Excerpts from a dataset
[Start of section]

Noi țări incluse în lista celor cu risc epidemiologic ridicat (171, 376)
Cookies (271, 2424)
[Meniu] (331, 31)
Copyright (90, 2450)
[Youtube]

[End of section]

## REQUIREMENT
Give back the data above, repeating every record exactly.

## COMPLETED EXERCISE
Noi țări incluse în lista celor cu risc epidemiologic ridicat (171, 376)
Cookies (271, 2424)
[Meniu] (331, 31)
Copyright (90, 2450)
[Youtube]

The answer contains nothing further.